------ DATA SUPPLIED

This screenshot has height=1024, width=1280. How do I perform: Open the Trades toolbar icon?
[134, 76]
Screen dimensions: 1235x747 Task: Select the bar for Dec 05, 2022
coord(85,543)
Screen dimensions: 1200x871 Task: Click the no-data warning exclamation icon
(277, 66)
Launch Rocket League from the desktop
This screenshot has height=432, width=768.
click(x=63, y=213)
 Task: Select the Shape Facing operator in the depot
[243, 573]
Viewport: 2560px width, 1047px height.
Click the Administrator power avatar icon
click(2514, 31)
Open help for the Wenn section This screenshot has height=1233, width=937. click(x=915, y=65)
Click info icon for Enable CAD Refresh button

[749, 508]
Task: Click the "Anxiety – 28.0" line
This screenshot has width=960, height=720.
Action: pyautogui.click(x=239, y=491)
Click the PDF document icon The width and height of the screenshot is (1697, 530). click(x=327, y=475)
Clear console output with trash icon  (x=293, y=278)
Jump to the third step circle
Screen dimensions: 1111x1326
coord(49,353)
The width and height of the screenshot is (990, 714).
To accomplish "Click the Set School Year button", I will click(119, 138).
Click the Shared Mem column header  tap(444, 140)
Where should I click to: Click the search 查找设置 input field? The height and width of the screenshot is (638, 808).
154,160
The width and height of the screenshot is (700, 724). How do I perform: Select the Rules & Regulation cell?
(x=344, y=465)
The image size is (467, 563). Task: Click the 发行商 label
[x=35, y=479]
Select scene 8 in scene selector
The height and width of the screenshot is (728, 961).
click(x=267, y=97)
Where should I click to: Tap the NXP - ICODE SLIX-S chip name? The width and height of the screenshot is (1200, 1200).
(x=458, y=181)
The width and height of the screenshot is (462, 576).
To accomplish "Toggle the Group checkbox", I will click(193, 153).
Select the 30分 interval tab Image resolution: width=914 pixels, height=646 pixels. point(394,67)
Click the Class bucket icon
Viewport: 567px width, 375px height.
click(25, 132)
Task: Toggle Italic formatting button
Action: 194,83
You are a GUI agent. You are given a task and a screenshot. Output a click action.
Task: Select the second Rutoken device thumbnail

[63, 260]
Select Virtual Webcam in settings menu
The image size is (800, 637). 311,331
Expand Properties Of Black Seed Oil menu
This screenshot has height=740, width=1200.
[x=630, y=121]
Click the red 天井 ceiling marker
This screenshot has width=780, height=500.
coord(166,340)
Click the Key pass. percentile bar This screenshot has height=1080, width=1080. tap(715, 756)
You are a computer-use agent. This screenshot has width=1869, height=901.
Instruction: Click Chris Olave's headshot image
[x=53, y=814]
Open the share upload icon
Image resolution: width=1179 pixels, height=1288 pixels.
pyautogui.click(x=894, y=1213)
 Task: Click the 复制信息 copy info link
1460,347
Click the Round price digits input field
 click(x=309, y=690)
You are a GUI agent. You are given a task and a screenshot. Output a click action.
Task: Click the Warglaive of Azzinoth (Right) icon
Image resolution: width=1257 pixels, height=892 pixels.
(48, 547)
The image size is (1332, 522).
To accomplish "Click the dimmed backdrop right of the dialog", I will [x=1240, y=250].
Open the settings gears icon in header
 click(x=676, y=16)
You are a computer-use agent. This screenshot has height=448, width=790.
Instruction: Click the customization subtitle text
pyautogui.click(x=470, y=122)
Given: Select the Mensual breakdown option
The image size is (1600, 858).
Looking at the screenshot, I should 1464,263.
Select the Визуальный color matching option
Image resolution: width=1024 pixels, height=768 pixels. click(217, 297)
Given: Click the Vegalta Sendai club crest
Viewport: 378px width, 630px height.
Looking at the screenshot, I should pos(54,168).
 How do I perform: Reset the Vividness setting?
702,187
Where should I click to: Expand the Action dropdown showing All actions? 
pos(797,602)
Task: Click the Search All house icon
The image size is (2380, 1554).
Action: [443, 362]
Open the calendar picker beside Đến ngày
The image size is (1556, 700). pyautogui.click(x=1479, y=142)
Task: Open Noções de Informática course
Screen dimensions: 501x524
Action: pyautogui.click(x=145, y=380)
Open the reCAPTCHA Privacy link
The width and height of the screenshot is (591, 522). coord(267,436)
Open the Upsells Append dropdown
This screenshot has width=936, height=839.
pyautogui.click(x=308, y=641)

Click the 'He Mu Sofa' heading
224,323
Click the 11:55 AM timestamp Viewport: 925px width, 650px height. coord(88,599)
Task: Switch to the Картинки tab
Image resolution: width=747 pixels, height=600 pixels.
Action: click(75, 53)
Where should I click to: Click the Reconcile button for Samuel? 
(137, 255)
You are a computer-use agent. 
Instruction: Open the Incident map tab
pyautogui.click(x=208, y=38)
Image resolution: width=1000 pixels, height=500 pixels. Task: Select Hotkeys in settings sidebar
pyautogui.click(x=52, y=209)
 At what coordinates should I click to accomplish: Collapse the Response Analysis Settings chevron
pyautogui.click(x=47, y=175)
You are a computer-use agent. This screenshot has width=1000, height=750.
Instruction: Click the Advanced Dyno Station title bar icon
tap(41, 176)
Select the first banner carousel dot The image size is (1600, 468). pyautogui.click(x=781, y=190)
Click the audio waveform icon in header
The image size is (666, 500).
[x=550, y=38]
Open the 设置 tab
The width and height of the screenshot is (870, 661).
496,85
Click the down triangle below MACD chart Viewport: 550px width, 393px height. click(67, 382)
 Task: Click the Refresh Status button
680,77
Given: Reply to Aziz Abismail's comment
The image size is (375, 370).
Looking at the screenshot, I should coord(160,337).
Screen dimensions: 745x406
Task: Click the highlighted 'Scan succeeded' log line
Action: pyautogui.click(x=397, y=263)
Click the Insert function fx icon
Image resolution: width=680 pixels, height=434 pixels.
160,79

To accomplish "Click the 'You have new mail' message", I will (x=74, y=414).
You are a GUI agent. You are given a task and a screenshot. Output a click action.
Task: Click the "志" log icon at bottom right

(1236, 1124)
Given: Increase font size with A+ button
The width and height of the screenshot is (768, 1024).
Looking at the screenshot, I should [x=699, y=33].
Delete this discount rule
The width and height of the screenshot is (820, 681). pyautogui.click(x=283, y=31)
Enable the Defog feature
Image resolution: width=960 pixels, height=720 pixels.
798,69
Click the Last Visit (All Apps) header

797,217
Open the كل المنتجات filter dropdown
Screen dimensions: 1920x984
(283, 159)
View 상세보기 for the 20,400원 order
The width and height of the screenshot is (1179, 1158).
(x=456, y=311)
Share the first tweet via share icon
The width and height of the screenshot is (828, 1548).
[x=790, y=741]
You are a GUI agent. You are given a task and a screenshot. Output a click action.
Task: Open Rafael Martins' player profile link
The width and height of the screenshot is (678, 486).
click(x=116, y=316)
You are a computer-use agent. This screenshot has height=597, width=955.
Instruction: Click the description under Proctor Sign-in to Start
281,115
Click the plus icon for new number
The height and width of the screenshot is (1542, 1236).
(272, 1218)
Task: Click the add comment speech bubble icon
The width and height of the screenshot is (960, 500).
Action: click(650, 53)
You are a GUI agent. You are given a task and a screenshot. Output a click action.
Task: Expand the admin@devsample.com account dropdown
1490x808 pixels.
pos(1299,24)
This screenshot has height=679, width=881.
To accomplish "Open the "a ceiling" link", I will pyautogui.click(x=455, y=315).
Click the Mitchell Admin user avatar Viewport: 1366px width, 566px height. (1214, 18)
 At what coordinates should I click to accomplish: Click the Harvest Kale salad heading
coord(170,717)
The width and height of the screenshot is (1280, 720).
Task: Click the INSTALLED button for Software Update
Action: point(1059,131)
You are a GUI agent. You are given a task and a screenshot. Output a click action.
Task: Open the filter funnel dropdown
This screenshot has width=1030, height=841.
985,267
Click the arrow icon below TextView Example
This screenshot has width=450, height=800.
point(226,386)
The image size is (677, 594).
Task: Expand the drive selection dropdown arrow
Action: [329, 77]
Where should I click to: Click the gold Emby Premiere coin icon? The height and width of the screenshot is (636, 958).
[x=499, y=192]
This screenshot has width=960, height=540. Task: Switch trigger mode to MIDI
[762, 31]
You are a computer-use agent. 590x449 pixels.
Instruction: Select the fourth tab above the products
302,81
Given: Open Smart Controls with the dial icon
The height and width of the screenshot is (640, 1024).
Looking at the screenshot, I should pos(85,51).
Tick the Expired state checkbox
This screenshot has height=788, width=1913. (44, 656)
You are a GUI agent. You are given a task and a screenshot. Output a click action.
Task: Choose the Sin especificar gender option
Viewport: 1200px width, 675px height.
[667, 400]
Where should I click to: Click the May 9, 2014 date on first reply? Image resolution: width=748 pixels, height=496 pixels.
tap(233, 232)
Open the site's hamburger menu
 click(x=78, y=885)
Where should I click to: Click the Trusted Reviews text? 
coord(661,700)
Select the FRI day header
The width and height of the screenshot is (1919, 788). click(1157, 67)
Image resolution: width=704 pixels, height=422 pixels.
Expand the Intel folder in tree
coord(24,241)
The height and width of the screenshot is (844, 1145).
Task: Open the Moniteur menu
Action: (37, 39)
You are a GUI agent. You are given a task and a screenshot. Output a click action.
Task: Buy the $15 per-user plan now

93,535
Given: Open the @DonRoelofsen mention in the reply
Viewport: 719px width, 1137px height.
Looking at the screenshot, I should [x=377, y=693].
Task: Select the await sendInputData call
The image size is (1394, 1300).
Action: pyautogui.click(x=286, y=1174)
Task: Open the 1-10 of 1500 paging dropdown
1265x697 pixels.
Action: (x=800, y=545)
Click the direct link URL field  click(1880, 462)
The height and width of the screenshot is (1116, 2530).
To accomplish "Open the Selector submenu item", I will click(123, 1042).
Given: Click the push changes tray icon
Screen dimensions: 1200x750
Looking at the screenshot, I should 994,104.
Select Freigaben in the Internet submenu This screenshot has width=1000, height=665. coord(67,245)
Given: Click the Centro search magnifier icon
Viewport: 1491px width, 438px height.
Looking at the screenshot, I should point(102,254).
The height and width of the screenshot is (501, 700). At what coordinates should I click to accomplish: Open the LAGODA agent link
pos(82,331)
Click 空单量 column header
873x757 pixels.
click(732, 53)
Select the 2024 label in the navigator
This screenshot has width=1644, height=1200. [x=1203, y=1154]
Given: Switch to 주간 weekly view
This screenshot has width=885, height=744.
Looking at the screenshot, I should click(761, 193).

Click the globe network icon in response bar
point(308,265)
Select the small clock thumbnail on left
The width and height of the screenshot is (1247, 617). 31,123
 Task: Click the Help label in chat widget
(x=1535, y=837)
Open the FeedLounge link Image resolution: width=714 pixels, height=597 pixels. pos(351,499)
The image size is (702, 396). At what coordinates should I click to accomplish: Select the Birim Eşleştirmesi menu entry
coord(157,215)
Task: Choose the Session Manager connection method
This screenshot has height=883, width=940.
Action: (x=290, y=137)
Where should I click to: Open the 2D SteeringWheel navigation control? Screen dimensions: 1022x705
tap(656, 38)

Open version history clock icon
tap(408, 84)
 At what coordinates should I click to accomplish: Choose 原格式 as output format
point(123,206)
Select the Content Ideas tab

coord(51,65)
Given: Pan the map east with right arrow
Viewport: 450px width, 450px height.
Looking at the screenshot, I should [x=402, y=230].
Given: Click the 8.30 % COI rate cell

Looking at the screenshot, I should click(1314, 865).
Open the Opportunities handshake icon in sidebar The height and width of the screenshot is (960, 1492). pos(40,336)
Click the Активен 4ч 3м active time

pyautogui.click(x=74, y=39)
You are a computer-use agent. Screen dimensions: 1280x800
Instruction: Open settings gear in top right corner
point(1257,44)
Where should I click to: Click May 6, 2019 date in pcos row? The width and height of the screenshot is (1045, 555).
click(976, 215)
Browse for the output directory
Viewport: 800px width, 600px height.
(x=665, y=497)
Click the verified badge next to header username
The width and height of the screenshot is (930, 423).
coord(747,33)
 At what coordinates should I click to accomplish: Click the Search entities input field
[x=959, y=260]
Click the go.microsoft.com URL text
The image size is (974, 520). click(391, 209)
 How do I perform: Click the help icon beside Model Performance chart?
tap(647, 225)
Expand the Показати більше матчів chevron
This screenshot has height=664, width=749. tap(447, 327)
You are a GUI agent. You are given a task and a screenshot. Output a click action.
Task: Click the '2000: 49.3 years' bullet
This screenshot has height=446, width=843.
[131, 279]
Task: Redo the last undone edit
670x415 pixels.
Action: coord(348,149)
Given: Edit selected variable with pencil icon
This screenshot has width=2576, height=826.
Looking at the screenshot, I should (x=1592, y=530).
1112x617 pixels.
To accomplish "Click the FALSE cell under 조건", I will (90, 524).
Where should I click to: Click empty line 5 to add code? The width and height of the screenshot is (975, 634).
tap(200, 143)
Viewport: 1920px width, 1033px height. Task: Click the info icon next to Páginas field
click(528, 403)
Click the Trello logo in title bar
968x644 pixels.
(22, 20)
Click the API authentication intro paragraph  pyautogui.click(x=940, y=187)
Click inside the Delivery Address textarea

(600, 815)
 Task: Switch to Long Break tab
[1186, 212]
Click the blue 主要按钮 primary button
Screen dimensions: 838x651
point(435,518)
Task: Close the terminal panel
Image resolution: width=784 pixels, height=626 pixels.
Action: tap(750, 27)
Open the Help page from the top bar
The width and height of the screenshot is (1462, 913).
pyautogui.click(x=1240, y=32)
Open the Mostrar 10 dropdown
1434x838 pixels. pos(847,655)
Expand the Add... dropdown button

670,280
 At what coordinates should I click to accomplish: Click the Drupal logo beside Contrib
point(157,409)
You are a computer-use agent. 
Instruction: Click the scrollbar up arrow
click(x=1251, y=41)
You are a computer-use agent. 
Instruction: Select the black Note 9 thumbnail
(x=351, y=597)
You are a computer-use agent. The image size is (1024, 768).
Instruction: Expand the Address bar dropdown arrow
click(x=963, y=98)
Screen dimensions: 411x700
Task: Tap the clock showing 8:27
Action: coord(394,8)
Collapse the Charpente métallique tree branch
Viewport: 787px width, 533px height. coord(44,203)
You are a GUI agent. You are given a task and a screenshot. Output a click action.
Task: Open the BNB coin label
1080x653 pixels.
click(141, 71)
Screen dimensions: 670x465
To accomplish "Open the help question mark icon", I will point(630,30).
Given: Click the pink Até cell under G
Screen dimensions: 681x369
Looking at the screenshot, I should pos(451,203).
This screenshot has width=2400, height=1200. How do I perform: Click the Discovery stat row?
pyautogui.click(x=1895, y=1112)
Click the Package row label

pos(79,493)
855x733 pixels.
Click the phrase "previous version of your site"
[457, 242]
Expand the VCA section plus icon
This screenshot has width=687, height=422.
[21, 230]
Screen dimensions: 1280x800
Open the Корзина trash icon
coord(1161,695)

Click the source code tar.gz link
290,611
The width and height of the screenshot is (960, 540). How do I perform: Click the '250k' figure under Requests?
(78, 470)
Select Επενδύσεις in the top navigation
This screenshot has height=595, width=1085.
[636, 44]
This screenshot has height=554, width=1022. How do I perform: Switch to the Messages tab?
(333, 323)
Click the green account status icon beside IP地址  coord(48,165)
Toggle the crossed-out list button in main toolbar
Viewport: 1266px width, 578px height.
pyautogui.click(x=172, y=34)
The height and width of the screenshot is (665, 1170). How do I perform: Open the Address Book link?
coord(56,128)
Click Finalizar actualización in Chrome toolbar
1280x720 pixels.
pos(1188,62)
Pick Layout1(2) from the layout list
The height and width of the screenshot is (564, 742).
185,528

------------

**BRIEF**
Where a line of the entries contains "will", report that line.

**ANSWER FOR THE TASK**
To accomplish "Click the Set School Year button", I will click(119, 138).
To accomplish "Toggle the Group checkbox", I will click(193, 153).
To accomplish "Click the dimmed backdrop right of the dialog", I will [x=1240, y=250].
To accomplish "Click the 'You have new mail' message", I will (x=74, y=414).
To accomplish "Open the "a ceiling" link", I will pyautogui.click(x=455, y=315).
To accomplish "Open the Selector submenu item", I will click(123, 1042).
To accomplish "Click the FALSE cell under 조건", I will (90, 524).
To accomplish "Open the help question mark icon", I will point(630,30).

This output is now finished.